日本三名泉(有馬、草津、下呂)の場所・アクセスや特徴の徹底ガイド

日本三名泉の場所・アクセスや各温泉の特徴の徹底ガイド

世界有数の温泉大国である日本には、「日本三名泉」と呼ばれる名湯があるのをご存じでしょうか。日本三名泉は古くから霊湯として多くの人に利用されてきた温泉ですが、決して歴史が古いからという理由だけで選ばれているわけではありません。実際にその泉質や温泉街の雰囲気を知れば、日本三名泉と呼ばれ続ける理由を実感できることでしょう。この記事では、そんな日本三名泉それぞれについて詳しく解説していきます。

目次

<1. 日本三名泉とは>

<2. 日本三名泉「有馬温泉(兵庫)」について>

<3. 日本三名泉「草津温泉(群馬)」について>

<4. 日本三名泉「下呂温泉(岐阜)」について>

1. 日本三名泉とは

日本三名泉は、兵庫県の有馬温泉、群馬県の草津温泉、そして岐阜県の下呂温泉です。数ある日本の温泉の中でこれらが「三名泉」と呼ばれるようになった由来は、室町時代に京都五山相国寺の詩僧であった万里集九が詩文集「梅花無尽蔵」の中で、この3つの温泉について「最たる霊湯」と記載したことに遡ります。

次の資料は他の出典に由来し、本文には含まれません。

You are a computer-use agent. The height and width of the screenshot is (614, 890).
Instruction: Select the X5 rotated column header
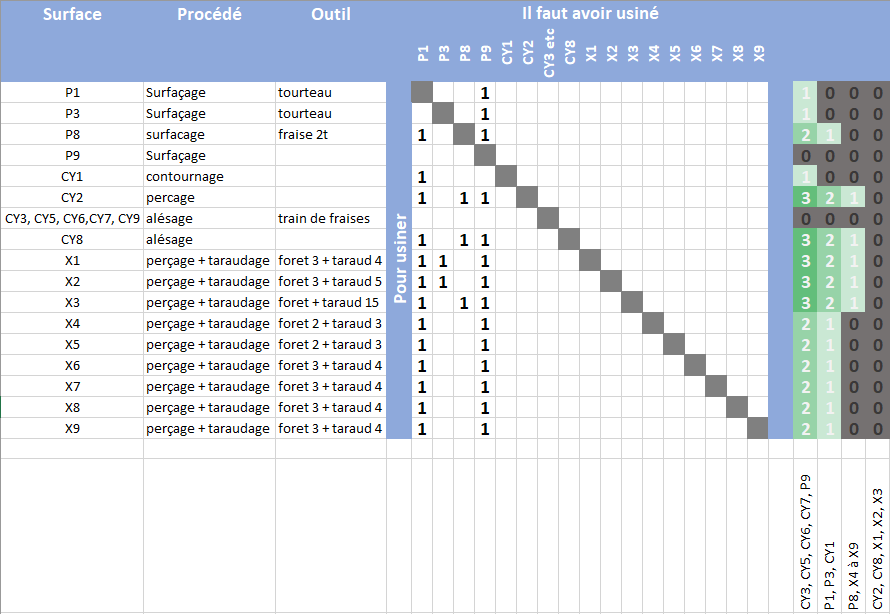coord(674,53)
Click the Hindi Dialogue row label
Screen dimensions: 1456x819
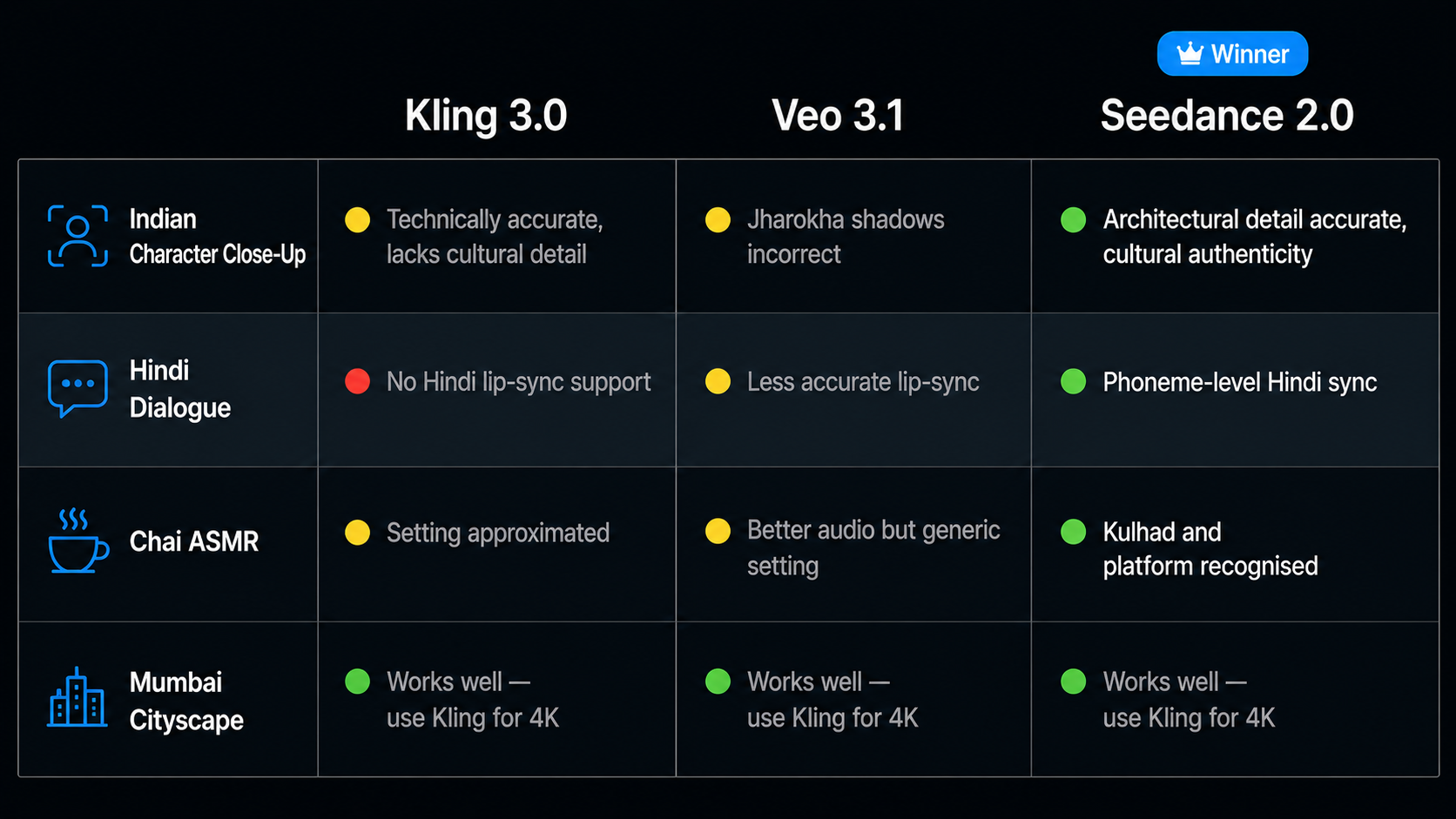[180, 389]
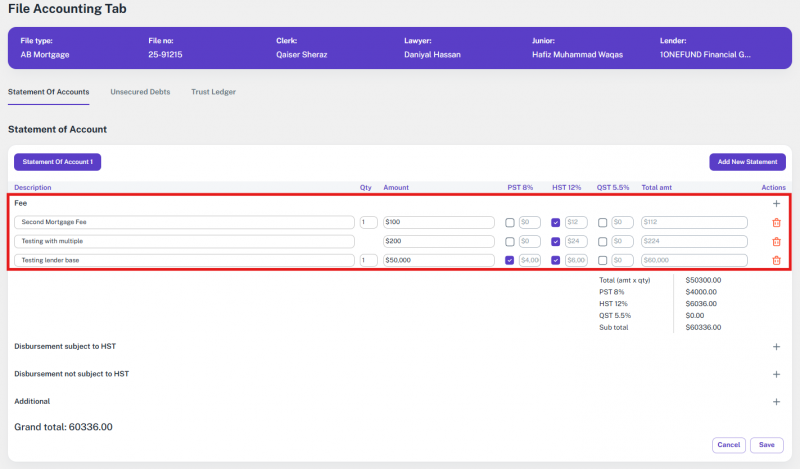Toggle QST 5.5% for Testing lender base
The height and width of the screenshot is (469, 800).
(x=602, y=261)
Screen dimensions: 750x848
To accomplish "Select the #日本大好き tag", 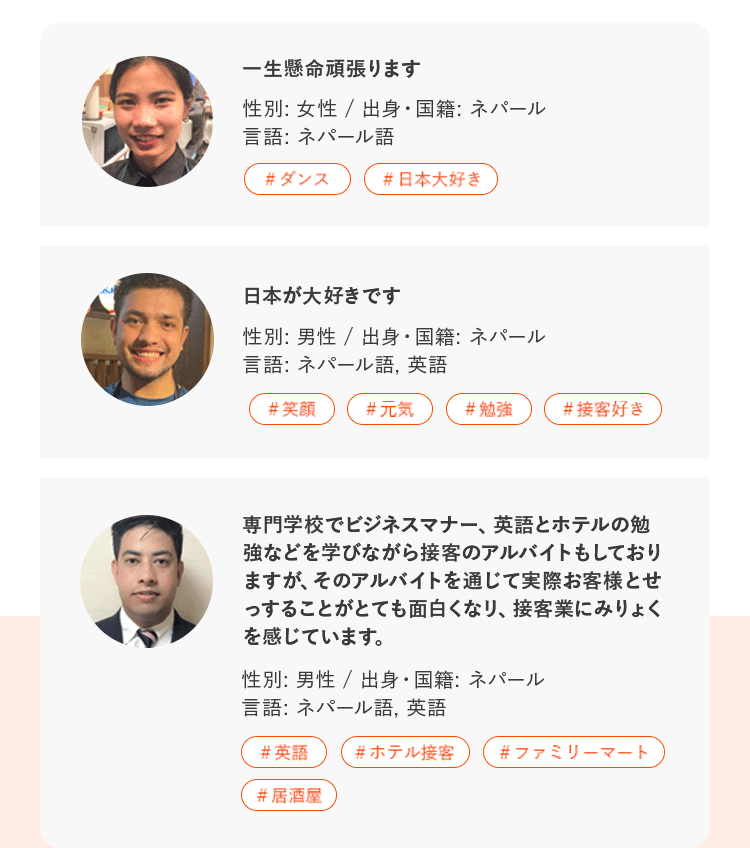I will [x=431, y=179].
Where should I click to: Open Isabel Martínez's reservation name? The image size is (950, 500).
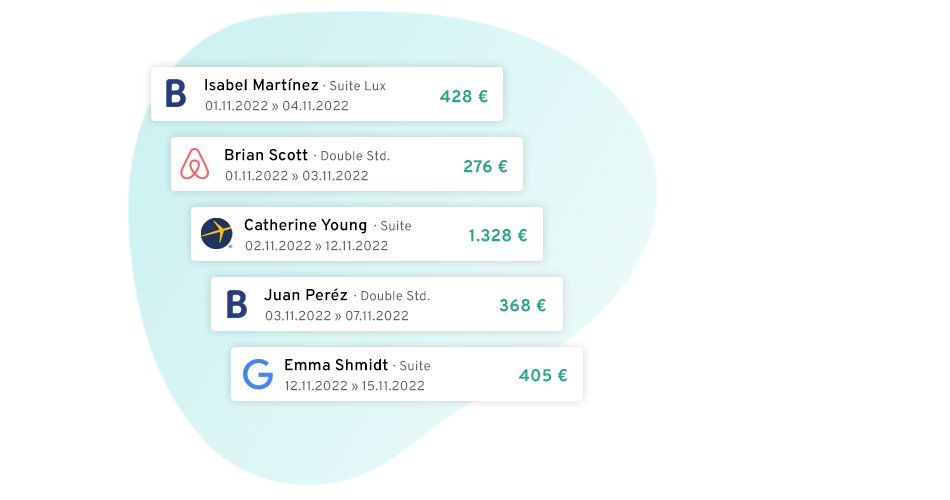261,85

さらに江戸時代には、著名な儒学者の林羅山も自らの詩文にこれらの温泉の名前を「天下の三名泉」と記述したことで、日本三名泉が広く認知されるようになったといわれています。

【日本三名泉それぞれの場所はこちら】

日本三名泉の場所

2. 日本三名泉「有馬温泉(兵庫)」について

有馬温泉
<出典元:写真AC

兵庫県の有馬温泉は、江戸時代の温泉番付では「西の大関(当時は大関が最高位)」と呼ばれていたほどの泉質の良さで知られます。また、日本書紀にも記載されているほど長い歴史のある温泉地です。六甲山の山中にありながら、アクセスが整備されているので、神戸からならば30分程度で着いてしまう利便性の良さも魅力。手軽に秘境気分に浸れる温泉として、年間を通して多くの観光客が訪れます。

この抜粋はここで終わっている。